If you want me to do simulations that are closer to what you actually build, I'm happy to do that, provided I get the dimensions (confidential, if needed). The dimensions I list are those I need to generate the contour.

Regards,
Bjørn

Thanks Bjorn

Your #009 simulations are very accurate for a small waveguide like that. Bigger is much better of course.

As to running simulations on my waveguides, that seems unnecessary. I mean simulations are great when you don't have the actual device or you want to know about changes, but if you actually have the device then simulations are not really of much interest. Then it's the measurements that matter, and I have a gizzilion of those and proprietary techniques that can reconstruct the mouth velocities, etc. As I said in other posts I was able to tell B&C that their compression drivers had changed when no one else had detected this. You have to put all the tools in their proper place.

What I would love to have is some simulations of different ways to do an elliptical waveguide, but I am not sure that your BEM can do that. Can you do 3D?

I did some tests on some elliptical stuff and it was pretty disappointing. Of course what I tested was not how I'd do it, but I'm not willing to disclose publicly how I'd do it. I'd like to know how much one throws away to get elliptical. If a good design is even possible. My waveguides now work better than anything else that I have ever tested (for what I am looking for) so I'm certainly happy with that.
 
Thanks Bjorn

Your #009 simulations are very accurate for a small waveguide like that. Bigger is much better of course.

You're welcome. Also good to hear that the sims are accurate.
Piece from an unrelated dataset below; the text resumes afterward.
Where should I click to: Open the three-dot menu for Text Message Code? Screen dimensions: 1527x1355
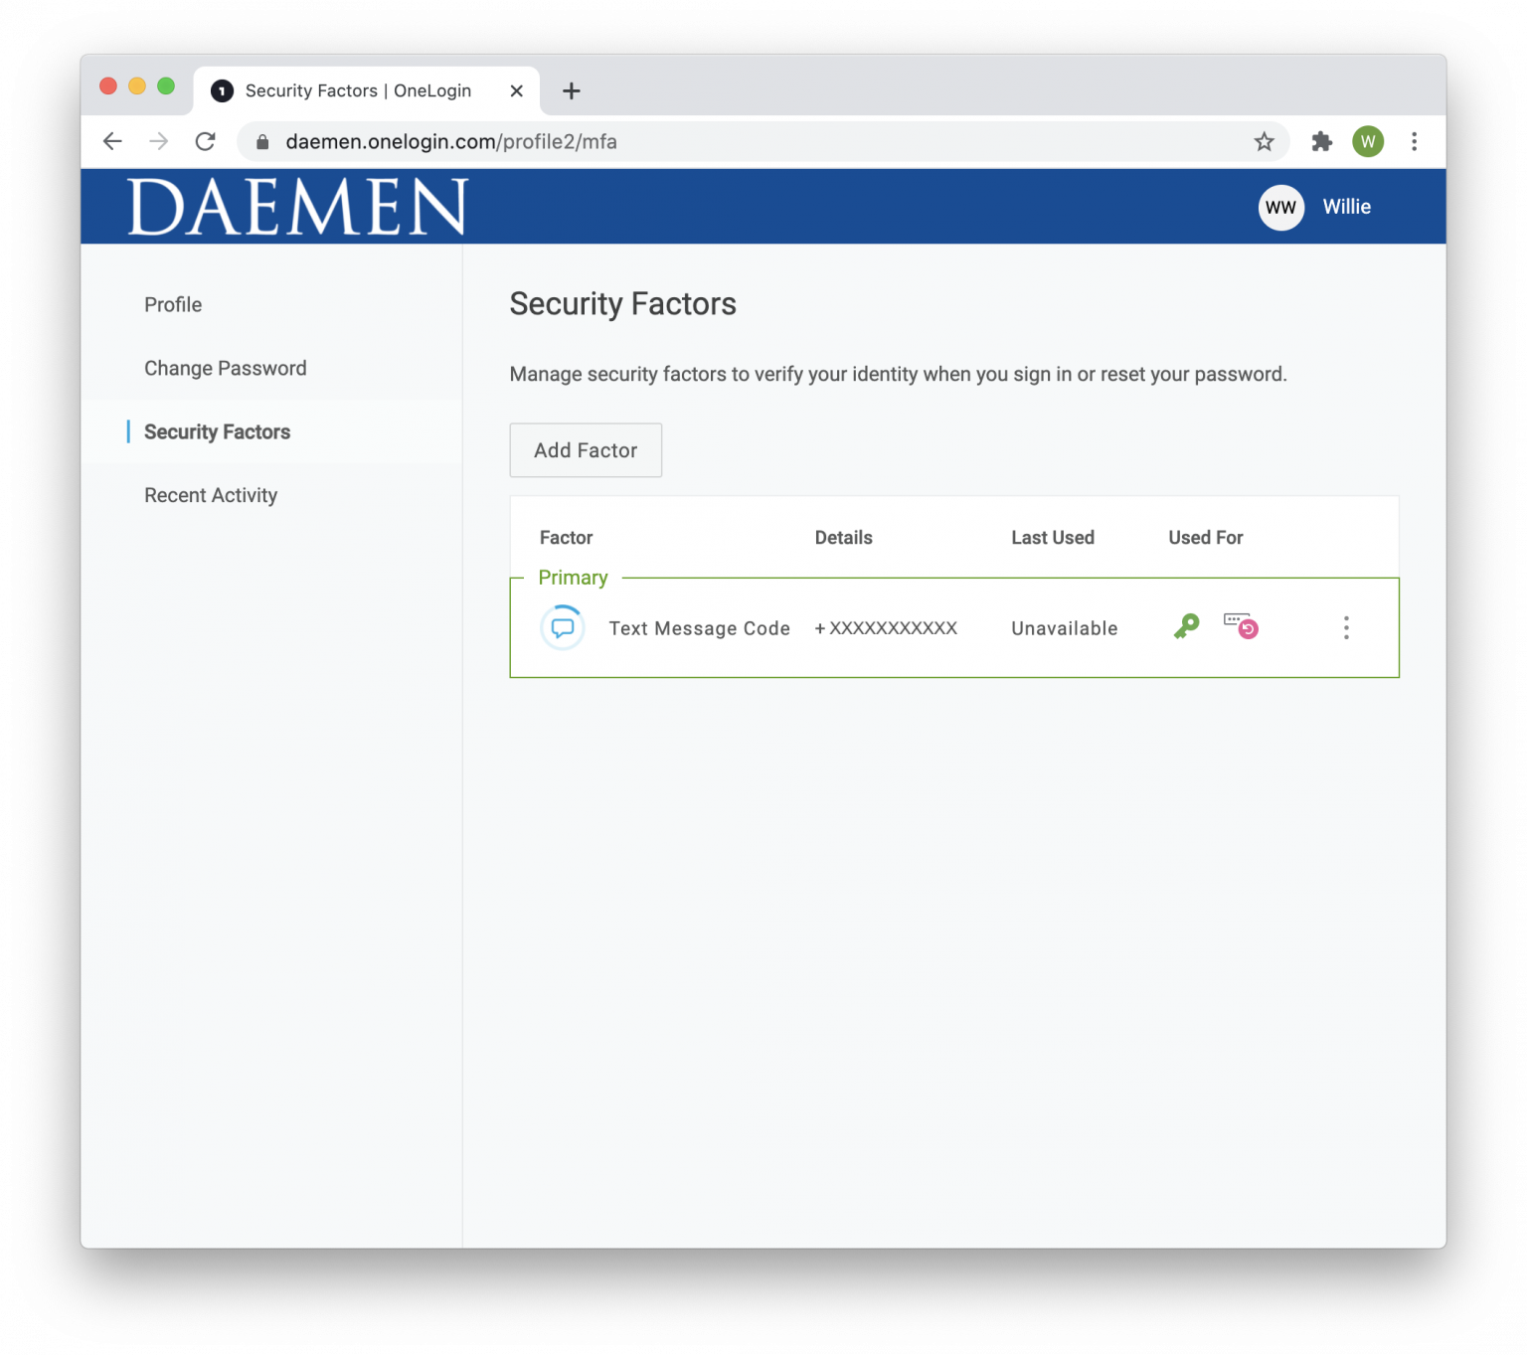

I have also compared the sims of AH425 to measurements, I may put those measurements up later. They were also quite close.

I understand that you don't see any need to simulate your waveguides when you have the data. I asked in case you felt your designs were misrepresented. For the AH425, I have enough information to make pretty accurate simulation setups, and I try to treat all cases the same.

What I would love to have is some simulations of different ways to do an elliptical waveguide, but I am not sure that your BEM can do that. Can you do 3D?

I can do 3D BERIM (infinite baffle), and with some work, 3D ordinary exterior BEM too, but I have limited abilities to generate the mesh.


Bjorn
I'm troubled by the data in "009 OSWG+DE250 in baffle, throat impedance" and "006 OSWG throat impedance". They just do not seem to be consistant. The one in the baffle should be smoother than the one in free space, but they are the other way arround. Any comments.

Agreed. But the DE250 throat section is slightly longer in the 009 case (IIRC, we didn't have the exact length when I set up the sims), thats my guess for the difference. I could check that by rerunning the sims without the throat section.